> _THE TASK_
The line containing "Given: Select the trendline drawing tool" and every line after it through the end of the records: return those exactly, and nothing more.

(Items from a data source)

--- START ---

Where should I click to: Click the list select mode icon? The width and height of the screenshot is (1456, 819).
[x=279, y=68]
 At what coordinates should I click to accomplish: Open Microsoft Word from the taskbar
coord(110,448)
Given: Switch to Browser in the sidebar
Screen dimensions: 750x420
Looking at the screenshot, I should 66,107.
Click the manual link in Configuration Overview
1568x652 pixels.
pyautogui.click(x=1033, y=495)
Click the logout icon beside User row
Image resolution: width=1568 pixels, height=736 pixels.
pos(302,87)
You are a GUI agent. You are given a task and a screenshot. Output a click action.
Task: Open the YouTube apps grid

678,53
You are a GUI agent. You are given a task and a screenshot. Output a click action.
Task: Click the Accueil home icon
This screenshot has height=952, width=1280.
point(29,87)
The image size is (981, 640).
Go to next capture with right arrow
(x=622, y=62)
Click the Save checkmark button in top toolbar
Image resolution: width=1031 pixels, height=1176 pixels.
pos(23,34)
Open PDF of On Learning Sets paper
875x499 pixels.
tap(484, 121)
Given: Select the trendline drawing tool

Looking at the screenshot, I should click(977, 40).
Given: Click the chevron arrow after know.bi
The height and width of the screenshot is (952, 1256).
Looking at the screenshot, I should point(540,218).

--- END ---

> _SOLUTION FOR THIS TASK_
Given: Select the trendline drawing tool

Looking at the screenshot, I should click(977, 40).
Given: Click the chevron arrow after know.bi
The height and width of the screenshot is (952, 1256).
Looking at the screenshot, I should point(540,218).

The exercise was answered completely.